Explore relationships between all six trigonometric functions, including the Pythagorean identities.
Use identities to establish and verify other trigonometric relationships and solve trigonometric equations.
Quick Lesson Plan
In these final two lessons we will look at some trigonometric identities. While this may feel like a departure from the heavy emphasis on functions, trigonometric identities do support Mathematical Practice 2, which is to construct equivalent representations of functions. Students will see some applications where being able to rewrite an expression can reveal a relationship, simplify an expression, or make solving an equation easier.
In today’s lesson “Identity Crisis” students use the same diagram from yesterday but think about the relationship between the side lengths of the various right triangles, applying the Pythagorean Theorem. As you are monitoring students, make sure students are using the side lengths to write the ratios (aka the six trig functions) rather than just the segment names (AB, OA, KO, etc.) Some students may find it helpful to write both.
In questions 5-8, students use similar triangles to write different but equivalent ratios for sine, cosine, and tangent. We wanted students to have a visual proof of some of these identities rather than just verifying them by writing each function in terms of sine and cosine and seeing algebraically how terms cancel. We suggest making a big class list of additional statements students come up with in question 8 (on poster paper preferably to be preserved as a class artifact). There are so many that can be seen in the diagram and highlighting the fact that students can generate them on their own contributes to a space that fosters positive mathematical identities.
Which sides are the legs in this right triangle? Which side is the hypotenuse?
What does it mean if triangles have three sets of congruent angles?
What can you say about the ratios of sides in similar triangles?
Why are the three expressions for sin theta (cos theta, tan theta) equivalent if they are based on different triangles?

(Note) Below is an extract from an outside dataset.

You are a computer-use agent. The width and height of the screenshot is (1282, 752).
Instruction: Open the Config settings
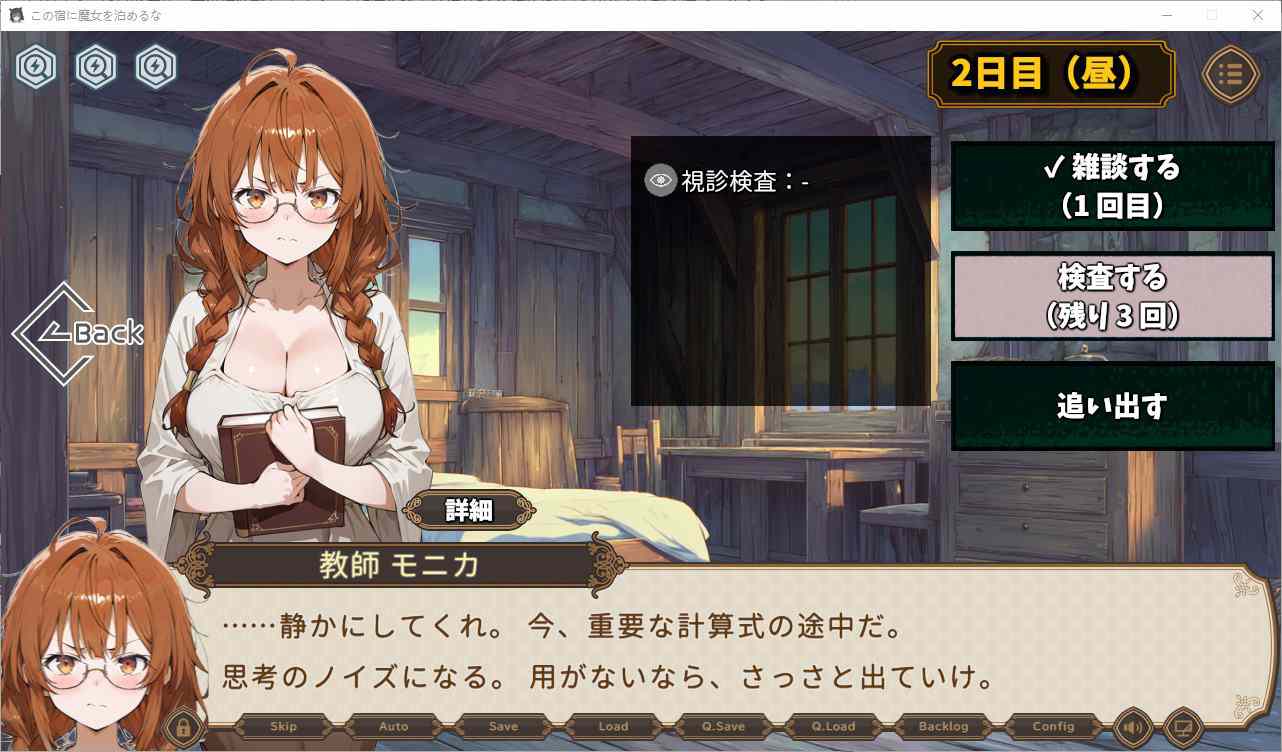[x=1053, y=727]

You may wish to have students verify some of the identities they wrote in the table using an algebraic proof, rather than the visual one of the diagram. Emphasize that both are proofs and ask whether there is an advantage of one over the other. In questions 2-4 of the Check Your Understanding, students get more practice applying the identities to simplify expressions. You may want to remind students that rewriting expressions and producing equivalent forms is actually a creative process that requires some trial and error! If the goal was just to memorize facts, we would simply have them restate the identities. Figuring out what would make a good substitution, or a clever substitution, is what can make a fairly dry concept more mathematically rich.